> **Consigne**
Recopiez à l'identique le passage du texte sur le Safe Harbour qui commence à "-. Sécurité –" et se termine à "de ces données.".

Safe Harbour ? Le Parlement européen en première ligne dans la lutte pour sa suspension. Obama, indifférent, garde le silence à son sujet. Mais qu’est-ce le Safe Harbour ?Not so safe after all !

May not be so safe after all !De vives tensions au point que la commissaire Cecilia Malmstöm a pu dire qu’elles menaçaient la coopération en matière de lutte contre le terrorisme. Les principes de la Sphère de sécurité (Safe Harbor) permettent à une entreprise américaine de certifier qu’elle respecte la législation de l’Union européenne (UE) et aussi de l’Espace économique européen (EEE) afin d’obtenir l’autorisation de transférer des données personnelles vers les États-Unis. Le président Obama a gardé un silence absolu à son sujet dans son discours du 17 janvier où il a exposé les plans de réforme des pratiques de surveillance (cf. l’article de Géraldine Magalhàes).

 Quelques principes et leur mise en application. La Directive 95/46/CE sur la protection des données personnelles, entrée en vigueur en octobre 1998, interdit le transfert de données personnelles en dehors des États non membres de l’EEE qui protégeraient les données personnelles à un niveau inférieur à celui de l’EEE. Les États-Unis d’Amérique et l’EEE partagent l’objectif d’améliorer la protection des données de leurs concitoyens, mais n’abordent pas ce thème de la même manière. C’est le moins que l’on puisse dire tant les cultures et les pratiques diffèrent profondément entre les deux rives de l’Atlantique. Un point essentiel du différend qui oppose l’Europe aux Etats-Unis en matière de protection des données personnelles

Afin de faire la passerelle entre ces deux approches de respect de la vie privée et permettre aux entreprises et organisations américaines de se conformer à la Directive européenne, le Département du Commerce des États-Unis, en concertation avec la Commission européenne, a instauré un cadre juridique dénommé Safe Harbour (Sphère de sécurité). L’arrangement porte sur les points suivant :

-. Notification – Les individus doivent être informés du fait que leurs données sont collectées et de la façon dont ces données vont être utilisées.

 -. Choix – Les individus doivent avoir la possibilité de refuser que les données les concernant soient transférées à des tiers ou utilisées dans un but autre que celui auquel la personne a consenti précédemment.

 -. Transfert à des tiers – Le transfert de données à de tierces parties ne peut se faire que vers un tiers garantissant le même niveau de respect des principes de protection de données personnelles

 -. Sécurité – L’entreprise prendra les mesures nécessaires pour protéger les informations collectées contre la suppression, le mauvais usage, la divulgation ou l’altération de ces données.

-. Intégrité des données – L’entreprise s’engage à n’utiliser les données collectées que dans le but pour lequel l’utilisateur a donné son accord.

> **Matériel fourni**

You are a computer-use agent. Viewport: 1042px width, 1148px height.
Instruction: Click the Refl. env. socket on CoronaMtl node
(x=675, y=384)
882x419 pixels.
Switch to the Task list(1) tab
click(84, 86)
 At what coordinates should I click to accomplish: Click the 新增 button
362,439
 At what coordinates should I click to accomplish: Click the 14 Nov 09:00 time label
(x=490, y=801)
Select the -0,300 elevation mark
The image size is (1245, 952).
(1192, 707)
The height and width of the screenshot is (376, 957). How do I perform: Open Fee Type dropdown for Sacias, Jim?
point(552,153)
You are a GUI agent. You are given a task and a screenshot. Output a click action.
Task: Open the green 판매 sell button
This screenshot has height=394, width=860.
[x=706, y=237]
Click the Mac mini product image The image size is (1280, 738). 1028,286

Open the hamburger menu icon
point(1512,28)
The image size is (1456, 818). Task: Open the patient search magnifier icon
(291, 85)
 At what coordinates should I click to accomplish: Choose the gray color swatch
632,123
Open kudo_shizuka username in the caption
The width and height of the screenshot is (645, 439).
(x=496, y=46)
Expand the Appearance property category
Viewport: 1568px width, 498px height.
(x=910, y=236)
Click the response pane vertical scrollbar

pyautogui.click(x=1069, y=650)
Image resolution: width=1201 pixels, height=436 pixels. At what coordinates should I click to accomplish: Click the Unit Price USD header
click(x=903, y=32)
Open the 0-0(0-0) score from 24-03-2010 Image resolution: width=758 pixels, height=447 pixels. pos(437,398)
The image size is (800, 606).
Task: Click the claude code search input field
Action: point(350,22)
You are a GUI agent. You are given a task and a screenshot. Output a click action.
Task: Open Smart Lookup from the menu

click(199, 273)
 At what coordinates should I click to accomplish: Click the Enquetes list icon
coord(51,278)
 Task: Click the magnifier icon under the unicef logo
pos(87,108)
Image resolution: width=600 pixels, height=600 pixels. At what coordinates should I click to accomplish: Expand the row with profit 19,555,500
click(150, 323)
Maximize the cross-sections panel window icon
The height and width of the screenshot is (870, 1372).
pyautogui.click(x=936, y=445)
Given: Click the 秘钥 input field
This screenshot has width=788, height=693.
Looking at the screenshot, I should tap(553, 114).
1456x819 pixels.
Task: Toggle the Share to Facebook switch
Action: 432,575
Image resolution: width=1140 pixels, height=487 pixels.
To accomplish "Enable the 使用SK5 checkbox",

> **Réponse attendue**
-. Sécurité – L’entreprise prendra les mesures nécessaires pour protéger les informations collectées contre la suppression, le mauvais usage, la divulgation ou l’altération de ces données.